11th Chancellor of Switzerland
- In office 1968–1981
- President: Willy Spühler Ludwig von Moos Hans-Peter Tschudi Rudolf Gnägi Nello Celio Roger Bonvin Ernst Brugger Pierre Graber Kurt Furgler Willi Ritschard Hans Hürlimann Georges-André Chevallaz
- Deputy: Walter Buser
- Preceded by: Charles Oser
- Succeeded by: Walter Buser

Personal details
- Born: 18 October 1915 Saint-Gall, Switzerland
- Died: 16 September 2002 (aged 86) Bern, Switzerland
- Alma mater: University of Bern

= Karl Huber (politician) =

Karl Huber (18 October 1915 in Canton of St. Gallen, Switzerland – 16 September 2002) was a Swiss politician and civil servant. He was a member of the Christian Democratic People's Party of Switzerland (CVP).

After finishing his studies at Saint-Gall, he pursued legal studies at the University of Bern, where he obtained his doctorate in 1939. In 1941, he became a legal collaborator with the Department of the Economy. In 1954, he was named to the general secretariat of the federal Department of the Economy, where he served from 1957 until 1967.

In 1967, he was elected Chancellor of the Confederation. The "magic formula" was applicable for the first time to the Chancellery as his Vice-Chancellors included the radical Jean-Marc Sauvant and the socialist Walter Buser.

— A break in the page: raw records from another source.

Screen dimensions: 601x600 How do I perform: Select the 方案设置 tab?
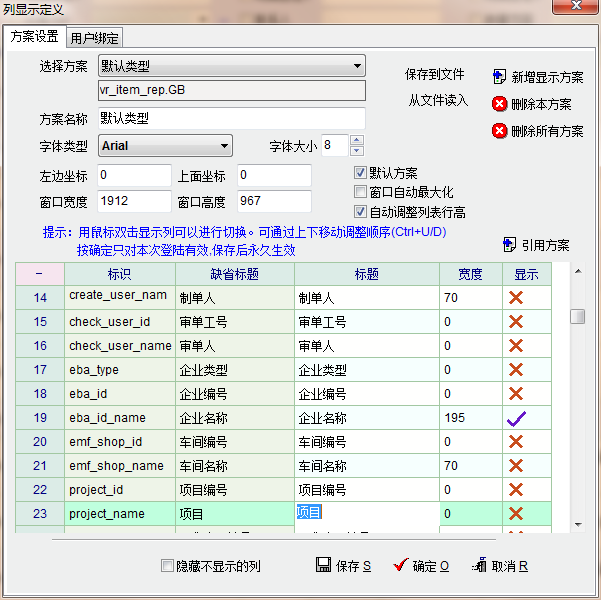click(34, 37)
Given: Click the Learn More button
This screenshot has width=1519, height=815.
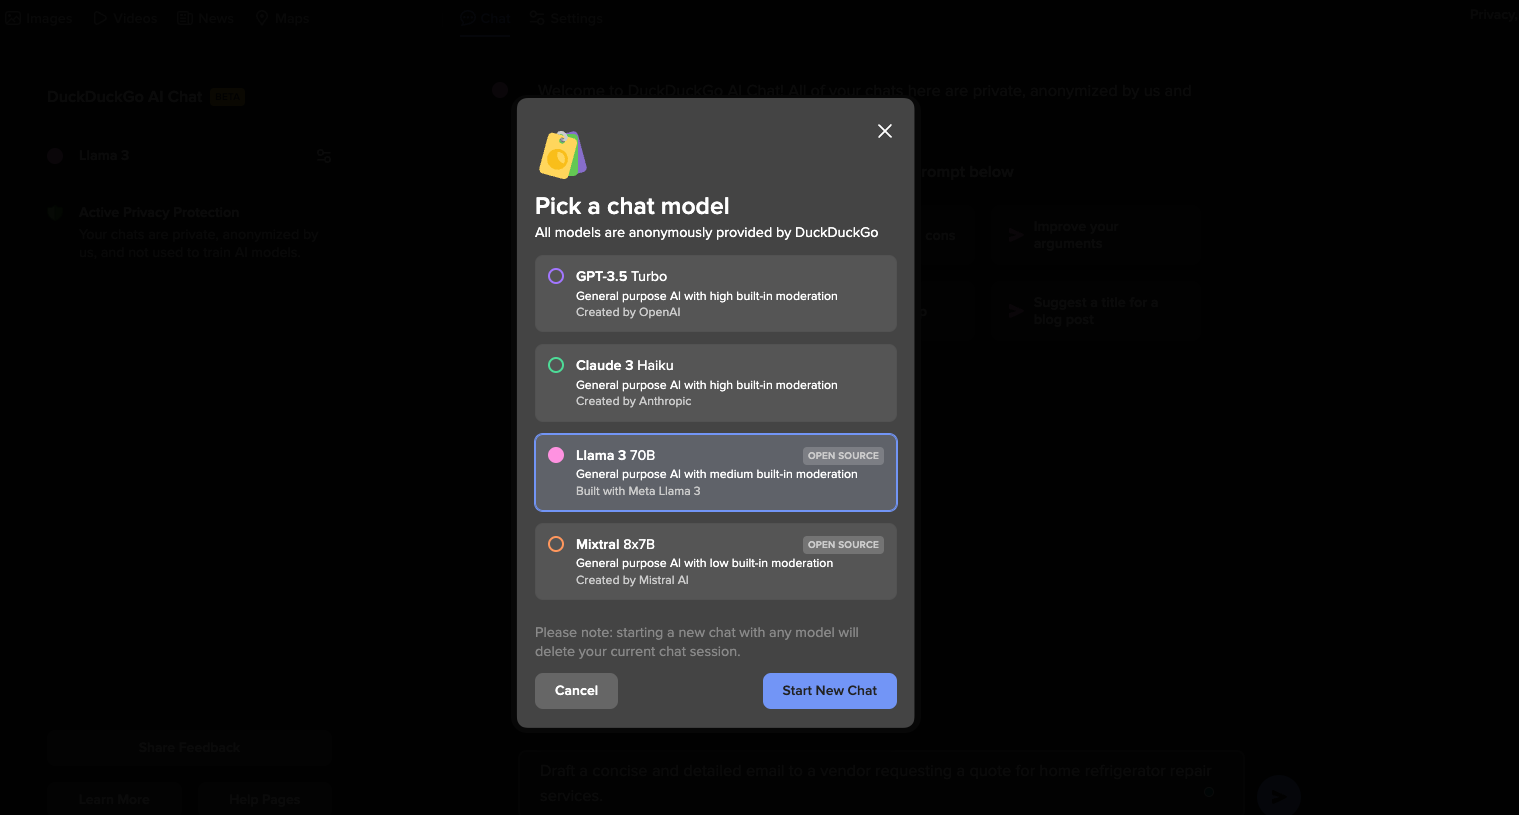Looking at the screenshot, I should [x=114, y=799].
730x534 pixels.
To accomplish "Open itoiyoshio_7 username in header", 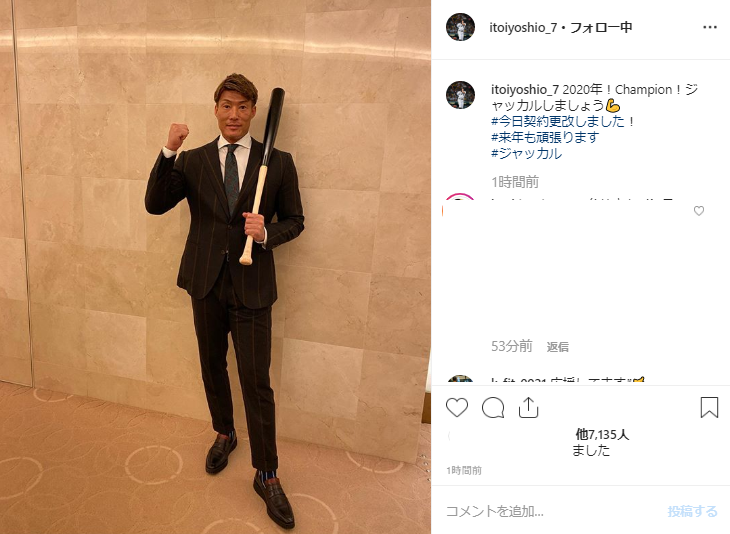I will [523, 28].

Following his appointment, Huber reduced and streamlined the Council's decision-making process. He standardised the presentation of files, prescribed rules for presenting legislation, developed the first guidelines for the upcoming parliamentary term, and advocated seeking consensual solutions among the four government parties. These reforms were formalized in the 1978 law on the organization of the administration. Political rights are condensed into a single law approved by referendum on 4 December 1977.

Huber retired in 1981, after which the University of Fribourg awarded him an honorary doctorate.